1 Processing & visualizing taxi GPS data

Taxi GPS data processing

In this example, we will introduce how to use the TransBigData package to efficiently process Taxi GPS data.
Firstly, import the TransBigData and read the data using pandas
[1]:
import transbigdata as tbd
import pandas as pd
import geopandas as gpd
import matplotlib.pyplot as plt

# Read data
data = pd.read_csv('data/TaxiData-Sample.csv', header=None)
data.columns = ['VehicleNum', 'Time', 'Lng', 'Lat', 'OpenStatus', 'Speed']
data.head()
[1]:
VehicleNum Time Lng Lat OpenStatus Speed
0 34745 20:27:43 113.806847 22.623249 1 27
1 34745 20:24:07 113.809898 22.627399 0 0
2 34745 20:24:27 113.809898 22.627399 0 0
3 34745 20:22:07 113.811348 22.628067 0 0
4 34745 20:10:06 113.819885 22.647800 0 54
[2]:
# Read the GeoDataFrame of the study area
sz = gpd.read_file(r'data/sz.json')
sz.crs = None
sz.head()
[2]:
centroid_x centroid_y qh geometry
0 114.143157 22.577605 罗湖 POLYGON ((114.10006 22.53431, 114.10083 22.534...
1 114.041535 22.546180 福田 POLYGON ((113.98578 22.51348, 114.00553 22.513...
2 114.270206 22.596432 盐田 POLYGON ((114.19799 22.55673, 114.19817 22.556...
3 113.851387 22.679120 宝安 MULTIPOLYGON (((113.81831 22.54676, 113.81948 ...
4 113.926290 22.766157 光明 POLYGON ((113.99768 22.76643, 113.99704 22.766...
[3]:
fig = plt.figure(1, (8, 3), dpi=150)
ax1 = plt.subplot(111)
sz.plot(ax=ax1)
plt.xticks([], fontsize=10)
plt.yticks([], fontsize=10);
../_images/gallery_Example_1-Taxi_GPS_data_processing_5_0.png

Data pre-processing

TransBigData integrates several common methods for data pre-processing.
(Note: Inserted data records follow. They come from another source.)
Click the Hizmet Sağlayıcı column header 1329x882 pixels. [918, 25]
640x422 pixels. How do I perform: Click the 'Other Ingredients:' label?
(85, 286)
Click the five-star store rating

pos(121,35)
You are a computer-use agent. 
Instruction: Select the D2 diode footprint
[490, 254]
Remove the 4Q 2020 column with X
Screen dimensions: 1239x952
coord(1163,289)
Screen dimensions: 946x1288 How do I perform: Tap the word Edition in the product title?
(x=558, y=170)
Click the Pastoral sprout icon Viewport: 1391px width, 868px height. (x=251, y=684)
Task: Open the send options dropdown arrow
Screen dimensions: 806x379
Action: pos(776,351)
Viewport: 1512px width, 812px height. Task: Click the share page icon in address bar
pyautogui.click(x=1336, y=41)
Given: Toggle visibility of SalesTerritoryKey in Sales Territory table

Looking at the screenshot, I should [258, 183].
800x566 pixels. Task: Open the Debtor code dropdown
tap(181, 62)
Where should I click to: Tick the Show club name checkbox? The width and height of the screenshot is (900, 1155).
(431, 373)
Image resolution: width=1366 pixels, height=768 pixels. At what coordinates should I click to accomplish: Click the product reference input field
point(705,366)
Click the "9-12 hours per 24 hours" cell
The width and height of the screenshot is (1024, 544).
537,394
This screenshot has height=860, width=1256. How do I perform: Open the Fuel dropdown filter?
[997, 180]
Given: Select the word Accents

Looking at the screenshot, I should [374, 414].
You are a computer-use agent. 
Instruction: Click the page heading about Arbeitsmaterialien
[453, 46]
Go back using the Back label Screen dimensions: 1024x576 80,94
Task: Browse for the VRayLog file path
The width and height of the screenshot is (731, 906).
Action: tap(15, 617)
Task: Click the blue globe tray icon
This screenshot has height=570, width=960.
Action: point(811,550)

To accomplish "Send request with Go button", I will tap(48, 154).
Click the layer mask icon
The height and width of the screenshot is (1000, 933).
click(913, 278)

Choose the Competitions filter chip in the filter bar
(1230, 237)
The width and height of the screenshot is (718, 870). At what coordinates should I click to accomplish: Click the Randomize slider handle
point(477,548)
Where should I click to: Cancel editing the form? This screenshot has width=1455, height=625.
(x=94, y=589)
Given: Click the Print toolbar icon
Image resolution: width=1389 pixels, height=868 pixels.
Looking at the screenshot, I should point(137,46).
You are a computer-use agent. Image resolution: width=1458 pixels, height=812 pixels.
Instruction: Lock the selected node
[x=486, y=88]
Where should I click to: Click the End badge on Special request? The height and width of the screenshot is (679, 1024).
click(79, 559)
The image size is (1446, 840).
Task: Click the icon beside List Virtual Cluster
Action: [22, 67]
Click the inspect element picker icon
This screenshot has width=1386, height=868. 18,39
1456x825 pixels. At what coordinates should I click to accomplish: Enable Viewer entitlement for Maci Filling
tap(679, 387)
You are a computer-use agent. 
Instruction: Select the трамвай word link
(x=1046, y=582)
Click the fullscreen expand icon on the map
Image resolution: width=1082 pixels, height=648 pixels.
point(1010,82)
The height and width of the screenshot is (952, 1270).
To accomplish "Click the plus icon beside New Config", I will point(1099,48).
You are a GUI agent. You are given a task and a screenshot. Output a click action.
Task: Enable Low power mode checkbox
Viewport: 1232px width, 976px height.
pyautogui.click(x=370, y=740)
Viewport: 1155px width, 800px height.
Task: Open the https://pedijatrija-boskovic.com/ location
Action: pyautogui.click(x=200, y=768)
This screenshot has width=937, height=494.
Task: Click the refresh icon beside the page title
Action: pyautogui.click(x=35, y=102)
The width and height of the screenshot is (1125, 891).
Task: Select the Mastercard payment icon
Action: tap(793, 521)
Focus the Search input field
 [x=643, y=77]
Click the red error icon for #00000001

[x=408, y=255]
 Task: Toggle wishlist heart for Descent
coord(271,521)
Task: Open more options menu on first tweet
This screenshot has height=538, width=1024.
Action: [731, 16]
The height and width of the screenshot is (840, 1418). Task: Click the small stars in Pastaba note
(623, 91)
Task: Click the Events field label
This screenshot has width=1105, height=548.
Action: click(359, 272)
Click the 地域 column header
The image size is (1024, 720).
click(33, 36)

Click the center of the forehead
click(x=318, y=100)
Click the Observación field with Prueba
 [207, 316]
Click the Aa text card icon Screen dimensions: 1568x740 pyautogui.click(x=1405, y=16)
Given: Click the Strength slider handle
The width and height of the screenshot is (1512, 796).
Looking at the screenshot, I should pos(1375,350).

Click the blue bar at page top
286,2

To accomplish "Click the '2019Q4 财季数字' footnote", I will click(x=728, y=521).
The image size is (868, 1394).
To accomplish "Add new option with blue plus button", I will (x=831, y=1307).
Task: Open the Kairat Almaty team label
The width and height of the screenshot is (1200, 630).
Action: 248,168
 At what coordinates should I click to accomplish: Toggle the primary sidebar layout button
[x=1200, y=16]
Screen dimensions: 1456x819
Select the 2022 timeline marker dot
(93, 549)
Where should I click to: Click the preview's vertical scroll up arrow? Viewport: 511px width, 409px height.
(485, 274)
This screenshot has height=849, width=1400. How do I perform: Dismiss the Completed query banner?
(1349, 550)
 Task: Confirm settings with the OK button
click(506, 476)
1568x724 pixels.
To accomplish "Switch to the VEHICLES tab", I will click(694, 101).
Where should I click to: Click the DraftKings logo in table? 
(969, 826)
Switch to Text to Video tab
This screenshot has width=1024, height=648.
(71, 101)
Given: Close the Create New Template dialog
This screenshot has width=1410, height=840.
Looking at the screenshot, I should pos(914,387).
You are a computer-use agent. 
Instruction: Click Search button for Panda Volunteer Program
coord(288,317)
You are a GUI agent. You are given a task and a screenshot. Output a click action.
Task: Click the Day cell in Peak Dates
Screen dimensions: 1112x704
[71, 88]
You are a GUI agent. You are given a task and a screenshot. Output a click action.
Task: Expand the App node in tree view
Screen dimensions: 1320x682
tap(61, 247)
Using the tbd.clean_outofshape method, given the data and the GeoDataFrame of the study area, it can delete the data outside the study area. The tbd.clean_taxi_status method can filters out the data with instantaneous changes in passenger status(OpenStatus). When using the preprocessing method, the corresponding column names need to be passed in as parameters:

[4]:
# Data Preprocessing
# Delete the data outside of the study area
data = tbd.clean_outofshape(data, sz, col=['Lng', 'Lat'], accuracy=500)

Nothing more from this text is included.